On Dallas' first possession of OT, when the safety over the top of him bit on play-action, Holley was the open man. Romo found him. Perfect throw, easy catch. If he hadn't showboated a little around the five-yard line, he'd have taken it in for a 78-yard touchdown. Instead, he was knocked out at the one-, and a chippy 19-yard field goal won it. The Cowboys, in desperate straits after blowing the game last week in New Jersey, were 1-1.
After the game, Irvin texted Holley thusly: "Man, that's an SS.''
"What do you mean?'' Holley texted back.
"A season-saver,'' Irvin texted.
As Irvin told me: "Every kid has the dream in the backyard of one day lining up and catching the big pass in the NFL. Today, Jesse lived it. I still can't believe it. Can you believe it! It's better than the Vince Papale story! [That's the story of the Philly-area Eagles fan who made the roster as a special-teamer under Dick Vermeil.] This one tops it. This guy won a game for the Dallas Cowboys! What a story! If he keeps playing and the Cowboys go on to the Super Bowl, this is a movie! This is Hollywood!''
Not so fast. But for one day in California, the kid from the reality show played in the reality sport -- and he played big.
The Bills are impossible to not root for.
The next three games should tell us whether the 2-0 Bills have a prayer of playing meaningful games in January. They host New England Sunday, then travel to Cincinnati, then Philadelphia comes to Orchard Park. If they're 4-1 after five games, they could well be a factor in the last month. For now, though, can't we just enjoy the ride?
But this is why you root for the Bills: Their most important offensive players are everymen, and they can really play. Last year, Buffalo hung up 30 on New England, 34 on Baltimore, 49 on Cincinnati ... lost on a heartbreaking dropped pass against Pittsburgh for what would have been the winning touchdown ... and after starting 0-8, won four of their last eight with nothing to play for.
Ryan Fitzpatrick, the quarterback, a seventh-round pick of the Rams six years ago, played at Harvard and is singing for his supper in the last year of his contract. The winning touchdown pass in the 38-35 win over Oakland Sunday was caught by David Nelson, an undrafted wide receiver who wasn't even a full-time college starter. Their touchdown leader, tight end Scott Chandler, was a waiver pickup from Dallas last December. And their starting running back, Fred Jackson, also undrafted (isn't everyone on this team?), went to mighty Coe College, enrollment 1,300, in Cedar Rapids, Iowa. There is one key receiver who was drafted -- Stevie Johnson. In the seventh round of the 2008 draft.

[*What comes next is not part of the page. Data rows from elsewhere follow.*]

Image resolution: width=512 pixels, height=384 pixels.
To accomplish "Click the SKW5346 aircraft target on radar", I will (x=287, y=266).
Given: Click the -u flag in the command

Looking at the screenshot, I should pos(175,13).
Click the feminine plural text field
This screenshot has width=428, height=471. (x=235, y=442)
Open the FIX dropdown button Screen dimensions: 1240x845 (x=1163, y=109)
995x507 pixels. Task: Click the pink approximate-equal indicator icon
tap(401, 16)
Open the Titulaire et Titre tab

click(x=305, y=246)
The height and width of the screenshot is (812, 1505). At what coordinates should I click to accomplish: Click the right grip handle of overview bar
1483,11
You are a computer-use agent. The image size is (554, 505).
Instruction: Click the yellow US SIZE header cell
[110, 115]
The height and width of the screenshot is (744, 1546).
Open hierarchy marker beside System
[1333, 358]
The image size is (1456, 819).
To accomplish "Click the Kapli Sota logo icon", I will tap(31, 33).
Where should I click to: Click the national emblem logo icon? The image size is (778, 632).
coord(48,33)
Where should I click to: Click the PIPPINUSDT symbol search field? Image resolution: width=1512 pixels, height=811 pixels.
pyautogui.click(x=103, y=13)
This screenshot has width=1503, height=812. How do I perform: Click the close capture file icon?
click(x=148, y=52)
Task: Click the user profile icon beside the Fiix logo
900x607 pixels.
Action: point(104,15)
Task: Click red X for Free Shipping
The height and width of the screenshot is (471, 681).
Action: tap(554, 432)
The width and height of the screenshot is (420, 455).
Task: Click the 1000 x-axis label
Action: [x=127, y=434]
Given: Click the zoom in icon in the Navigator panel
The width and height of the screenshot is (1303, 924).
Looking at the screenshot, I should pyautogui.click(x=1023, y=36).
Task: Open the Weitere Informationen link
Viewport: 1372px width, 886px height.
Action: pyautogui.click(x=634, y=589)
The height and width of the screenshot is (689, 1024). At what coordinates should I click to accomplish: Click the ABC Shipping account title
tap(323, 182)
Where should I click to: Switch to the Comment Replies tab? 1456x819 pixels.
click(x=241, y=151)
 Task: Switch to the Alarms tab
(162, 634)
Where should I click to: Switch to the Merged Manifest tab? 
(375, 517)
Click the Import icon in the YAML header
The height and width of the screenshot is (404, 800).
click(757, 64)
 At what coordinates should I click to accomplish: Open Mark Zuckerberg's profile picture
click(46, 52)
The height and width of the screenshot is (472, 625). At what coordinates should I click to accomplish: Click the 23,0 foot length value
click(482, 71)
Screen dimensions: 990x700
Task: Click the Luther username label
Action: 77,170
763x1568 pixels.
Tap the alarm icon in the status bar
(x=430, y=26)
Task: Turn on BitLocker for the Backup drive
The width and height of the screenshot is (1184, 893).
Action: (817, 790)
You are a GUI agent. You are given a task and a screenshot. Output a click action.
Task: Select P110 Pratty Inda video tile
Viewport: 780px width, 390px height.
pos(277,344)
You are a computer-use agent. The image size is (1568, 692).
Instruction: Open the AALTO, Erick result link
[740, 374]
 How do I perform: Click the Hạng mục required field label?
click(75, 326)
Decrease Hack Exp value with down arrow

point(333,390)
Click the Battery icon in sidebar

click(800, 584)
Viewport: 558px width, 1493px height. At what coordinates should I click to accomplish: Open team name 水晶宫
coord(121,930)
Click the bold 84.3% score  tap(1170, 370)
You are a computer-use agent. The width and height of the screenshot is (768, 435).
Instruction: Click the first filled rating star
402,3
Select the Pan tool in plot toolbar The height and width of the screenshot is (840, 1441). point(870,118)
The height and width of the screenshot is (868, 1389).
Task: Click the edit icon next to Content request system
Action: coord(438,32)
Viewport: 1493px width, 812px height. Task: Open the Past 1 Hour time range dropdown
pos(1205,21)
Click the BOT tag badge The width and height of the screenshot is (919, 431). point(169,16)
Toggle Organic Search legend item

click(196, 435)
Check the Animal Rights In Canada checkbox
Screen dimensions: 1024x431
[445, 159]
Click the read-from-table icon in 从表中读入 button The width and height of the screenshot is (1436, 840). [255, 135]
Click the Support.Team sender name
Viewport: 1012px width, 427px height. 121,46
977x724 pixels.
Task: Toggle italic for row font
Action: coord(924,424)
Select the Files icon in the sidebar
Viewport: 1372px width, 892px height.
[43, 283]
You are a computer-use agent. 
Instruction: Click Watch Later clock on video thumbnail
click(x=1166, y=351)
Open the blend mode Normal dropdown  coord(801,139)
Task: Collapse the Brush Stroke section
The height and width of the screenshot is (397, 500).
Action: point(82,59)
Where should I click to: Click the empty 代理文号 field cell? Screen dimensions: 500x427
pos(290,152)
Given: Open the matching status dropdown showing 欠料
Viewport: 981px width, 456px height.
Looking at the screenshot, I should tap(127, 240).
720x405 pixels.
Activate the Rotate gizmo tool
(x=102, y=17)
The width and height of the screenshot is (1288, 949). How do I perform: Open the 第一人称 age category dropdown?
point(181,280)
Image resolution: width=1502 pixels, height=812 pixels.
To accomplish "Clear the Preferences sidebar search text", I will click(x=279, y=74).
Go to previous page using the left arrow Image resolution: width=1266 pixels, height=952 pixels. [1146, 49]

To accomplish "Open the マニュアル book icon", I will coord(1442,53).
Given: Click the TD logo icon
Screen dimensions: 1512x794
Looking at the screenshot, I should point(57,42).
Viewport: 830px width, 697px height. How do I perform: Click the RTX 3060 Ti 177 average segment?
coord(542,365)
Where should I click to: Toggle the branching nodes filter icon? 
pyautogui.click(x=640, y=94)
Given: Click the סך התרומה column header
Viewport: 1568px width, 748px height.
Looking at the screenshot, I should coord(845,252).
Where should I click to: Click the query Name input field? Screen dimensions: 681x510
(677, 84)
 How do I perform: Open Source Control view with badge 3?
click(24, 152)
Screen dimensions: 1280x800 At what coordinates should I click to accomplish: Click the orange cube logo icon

"I think our guys don't know any better,'' Fitzpatrick told me after the game. "They're just out there playing. And them being naive, I think, really helps. They're gaining so much confidence right now because I think they're understanding, 'Hey, it's just football.' I just try to tell them they're good and I want to them to know they're definitely good enough. By the end of this game, the confidence we had in the huddle was just unbelievable. We knew we were going to score every time we had the ball. It almost felt like invincibility.''
As the clock ticked down Sunday in Orchard Park, Fitzpatrick had the Bills at the six-yard line with 18 seconds to play. Fourth-and-one. Decisions, decisions. Of course, Fitzpatrick, who does not play shy, threw it into the end zone -- to a stunningly uncovered Nelson. "I was in disbelief,'' said Fitzpatrick. "I had to do a quick double-take. They were either misaligned or a corner got picked. I don't know. But we'll take it. Last year those are the kinds of games we lost.''
The fans have taken to Fitzpatrick in Buffalo. He got serenaded with a standing O when he left the field Sunday. He's also a free agent after the season, and I don't expect him to ever get there. The coach, Chan Gailey, loves him, and he should be fairly reasonable to sign -- if the Bills do it soon. "I hope we can work it out,'' said Fitzpatrick. "I would love to stay. I don't get caught up in any of the contract stuff, but I love the city and I love the team, and I love coach Gailey.''
Gailey made it clear after the game he wasn't the negotiator, but he'd like to see Fitzpatrick stay. Buffalo, this is the quarterback, and the team, that's made for you.